Boston, M., & Mitrani-Reiser, J. (2018). Applying resilient rating systems for predicting continued operability of hospitals after earthquakes. In Proceedings of 17th U.S.-Japan-New Zealand Workshop on the Improvement of Structural Engineering and Resilience. Queenstown, New Zealand.
Permanent Research Commons link: https://hdl.handle.net/10289/13740
Immediately after a major earthquake, critical facilities need to remain operational, continuously providing healthcare services. Continued operability is dependent on the physical performance of healthcare facilities during the earthquake. Several earthquake resilience-rating systems provide a translation of technical building evaluation data into quick summaries of expected building performance and resilience. These ratings provide an approximation of the intended building performance in relation to safety, repair time, and repair cost. However, the translations between engineering assessments and rating systems is inconsistent, with the same technical inputs producing different resilience estimations. The lack of standardization across rating systems can cause confusion for accurately predicted building outcomes.
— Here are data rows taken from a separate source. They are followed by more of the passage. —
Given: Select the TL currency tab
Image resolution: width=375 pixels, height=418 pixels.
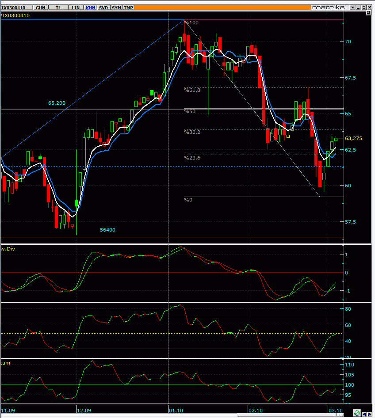Looking at the screenshot, I should 58,8.
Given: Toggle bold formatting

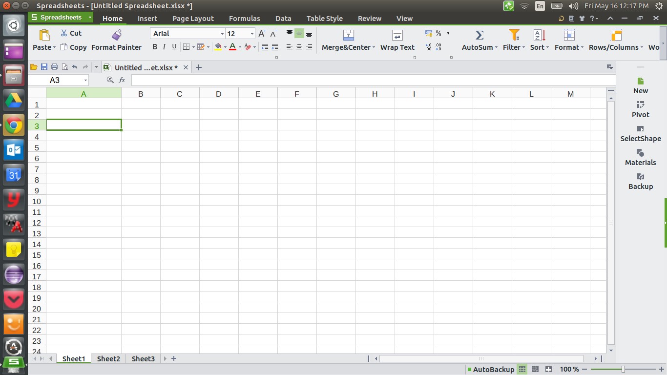Looking at the screenshot, I should (x=154, y=47).

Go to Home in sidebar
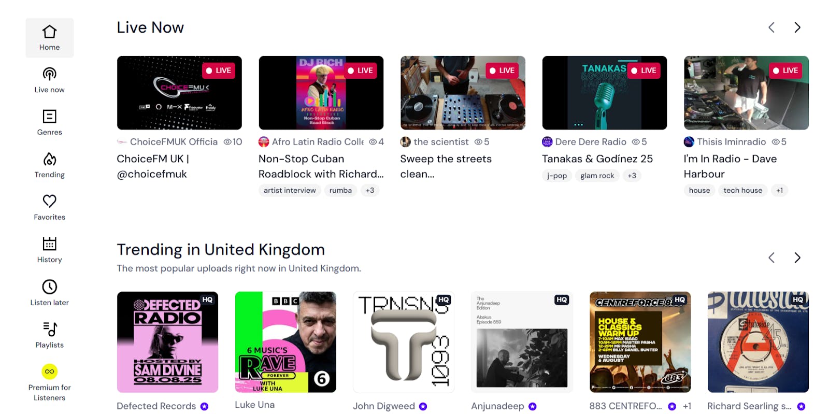pyautogui.click(x=49, y=38)
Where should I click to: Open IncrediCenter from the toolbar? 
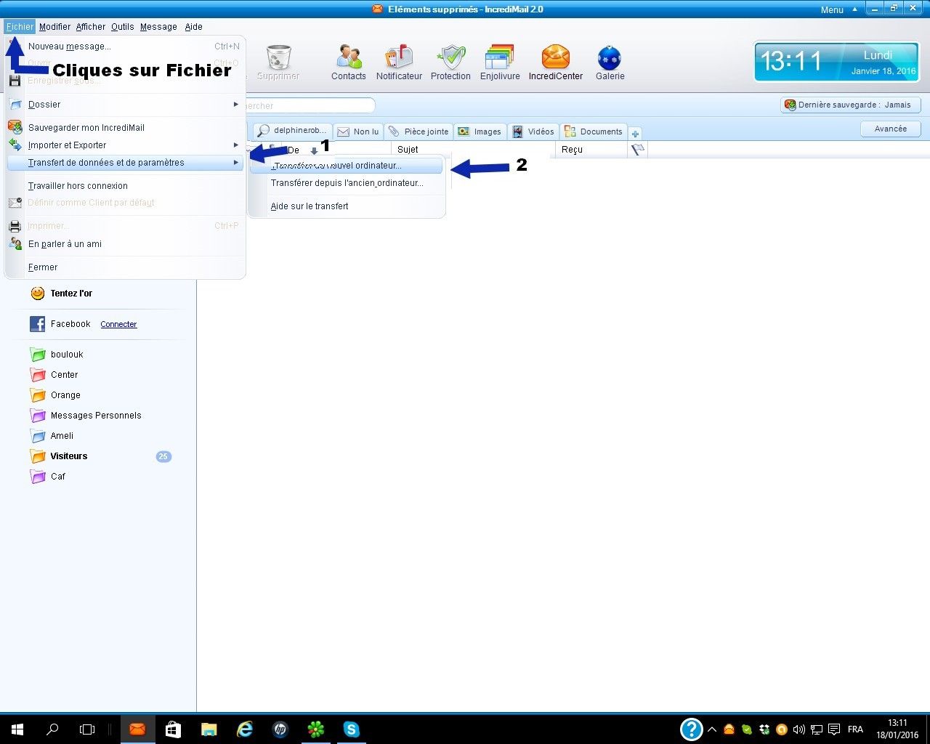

Further, the level of recovery detail is broad with timeframes measured in weeks, months, or even years. While this may be sufficient for many facilities, it is insufficient for others. For example, critical facilities require estimates of building functionality within minutes, hours, and days of the event to support emergency operations. However, current rating systems and engineering evaluation methods lack the proper resolution to provide this level of detail, making the current rating systems inadequate for emergency planners and may provide communities with a false sense of general preparedness. This paper examines the effectiveness of various resilience-rating systems to predict the overall functionality in a hospital after an earthquake and the issues in converting building performance evaluations into resilience ratings. Further, it presents an additional methodology for addressing resolution gaps in estimating building functionality immediately after the event.